In the meantime the Jig Post had become a nightclub in the late 1960’s. There’s no doubt that Caribbean-influenced music was playing its part in local social cohesion.

“A growing black community wanted to exchange cultural recreations with white residents,” says Rupert Scott age 64, a former owner of the Unity Club later renamed Summerhouse. “We were looking for a place in the Potteries to swing easy with soul and reggae music when we came across the redundant Jig Post in Bourne’s Bank. There was already an established Burslem club scene, and the town was a base for Stoke on Trent’s first black publicans with Ozzie Clark at the Foaming Quart and Dave Moody at the American Hotel.”

Rupert’s former business partner Tom Distant also has personal recollections of Bourne’s Bank.

“They were happy times,” says Tom, also 64. “I played in a soul band called Frankie and the Countdowns promoted by Dave Daniels who ran Stoke’s Samantha’s Club. We were being compared to Hot Chocolate when Dave got us on TV’s Opportunity Knocks, but we didn’t win.”
 


The famous pottery of Johnson Matthey also had its home in Bourne’s Bank where gold-leaf was spun under royal patronage. The last pottery to be demolished was Acme Marls a company that produced essential refractory mixtures. All that is left of this notable company are three listed bottle-ovens.

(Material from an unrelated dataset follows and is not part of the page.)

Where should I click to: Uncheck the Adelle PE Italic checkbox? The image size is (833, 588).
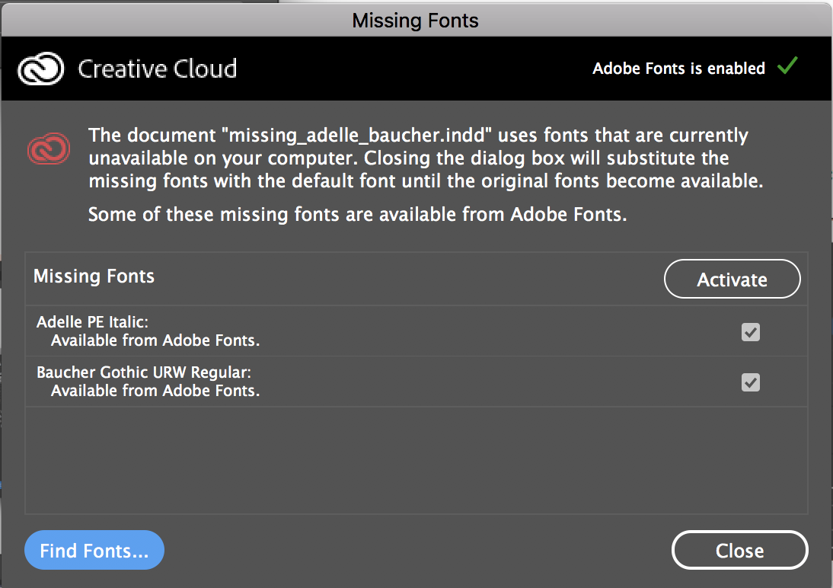tap(751, 332)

“Bourne’s Bank for the moment can be classed as a lost lane,” continues Steve. “Everything that ever occupied its narrow undulating contours has gone. And yet there is strong evidence that the current regeneration policies are catching up. New work/live units have taken over the top corner and hopefully that will spread towards the church through a new housing project.”

Some of these Bourne’s Bank units have been extended into the perimeter of the School of Art finding a home for North Staffs Urban Vision as well as a hi-tech sound studio called Urban Lizard. The school also provides technical studios for the creative-vision company Junction15 owned by partners Andrew Rownall and Darren Teale, two 26 year-olds who met at Staffordshire University’s Media College.

“It’s been perfect for us to find such suitable accommodation in a location that is bringing together a new community of working artists and creative businesses,” says Andrew. “Although we are a national company this has been our base since 2005. It’s great working in Burslem. And we’ve even used Bourne’s Bank as a backdrop to a number of our productions. The road is sympathetic to the requirements of a film-maker observing the past as it merges with the present.”

Despite the dereliction Steve is as impressed as Andrew with the potential outcome.

“It is a shifting environment that has fallen into disuse caused by industrial closedown and people’s changing preferences in leisure and recreation. But who knows, one day soon Bourne’s Bank may be back on track.”